> **Extracted data**:
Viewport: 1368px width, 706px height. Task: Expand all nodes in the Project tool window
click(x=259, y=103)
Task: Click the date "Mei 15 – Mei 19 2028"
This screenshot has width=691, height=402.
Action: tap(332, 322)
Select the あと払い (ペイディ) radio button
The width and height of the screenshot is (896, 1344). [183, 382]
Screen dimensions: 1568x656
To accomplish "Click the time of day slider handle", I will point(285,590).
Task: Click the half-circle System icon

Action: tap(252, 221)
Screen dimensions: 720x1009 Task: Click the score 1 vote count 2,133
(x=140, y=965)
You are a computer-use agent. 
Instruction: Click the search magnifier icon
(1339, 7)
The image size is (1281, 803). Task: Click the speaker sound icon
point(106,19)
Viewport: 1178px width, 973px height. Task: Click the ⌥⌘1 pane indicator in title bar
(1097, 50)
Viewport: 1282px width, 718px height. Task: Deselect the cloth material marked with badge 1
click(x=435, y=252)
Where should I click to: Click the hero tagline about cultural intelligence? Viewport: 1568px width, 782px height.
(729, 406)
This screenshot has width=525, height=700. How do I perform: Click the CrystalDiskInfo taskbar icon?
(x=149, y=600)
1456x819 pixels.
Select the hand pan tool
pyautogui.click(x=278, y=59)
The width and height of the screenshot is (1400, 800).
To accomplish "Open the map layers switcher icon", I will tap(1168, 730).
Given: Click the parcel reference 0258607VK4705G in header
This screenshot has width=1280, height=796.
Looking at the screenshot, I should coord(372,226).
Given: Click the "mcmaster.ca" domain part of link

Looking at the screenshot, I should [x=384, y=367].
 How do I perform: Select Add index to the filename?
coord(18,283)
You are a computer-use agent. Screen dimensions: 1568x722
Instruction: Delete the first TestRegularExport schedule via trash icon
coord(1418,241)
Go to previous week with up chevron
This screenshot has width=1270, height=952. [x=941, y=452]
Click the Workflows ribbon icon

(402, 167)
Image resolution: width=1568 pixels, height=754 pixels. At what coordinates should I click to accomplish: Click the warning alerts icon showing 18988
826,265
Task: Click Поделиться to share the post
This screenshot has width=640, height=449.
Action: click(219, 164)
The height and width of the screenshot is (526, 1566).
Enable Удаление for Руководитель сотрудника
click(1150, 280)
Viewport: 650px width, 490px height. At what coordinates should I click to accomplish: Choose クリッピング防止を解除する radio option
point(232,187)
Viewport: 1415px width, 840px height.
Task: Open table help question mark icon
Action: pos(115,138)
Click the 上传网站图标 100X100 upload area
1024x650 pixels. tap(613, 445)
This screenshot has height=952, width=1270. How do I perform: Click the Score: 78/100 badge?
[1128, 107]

> **Your objective**:
Please transcribe every line from the one containing "1456x819 pixels." down to the one containing "Looking at the screenshot, I should coord(372,226).", both included, with no changes.

> **Problem solution**:
1456x819 pixels.
Select the hand pan tool
pyautogui.click(x=278, y=59)
The width and height of the screenshot is (1400, 800).
To accomplish "Open the map layers switcher icon", I will tap(1168, 730).
Given: Click the parcel reference 0258607VK4705G in header
This screenshot has width=1280, height=796.
Looking at the screenshot, I should coord(372,226).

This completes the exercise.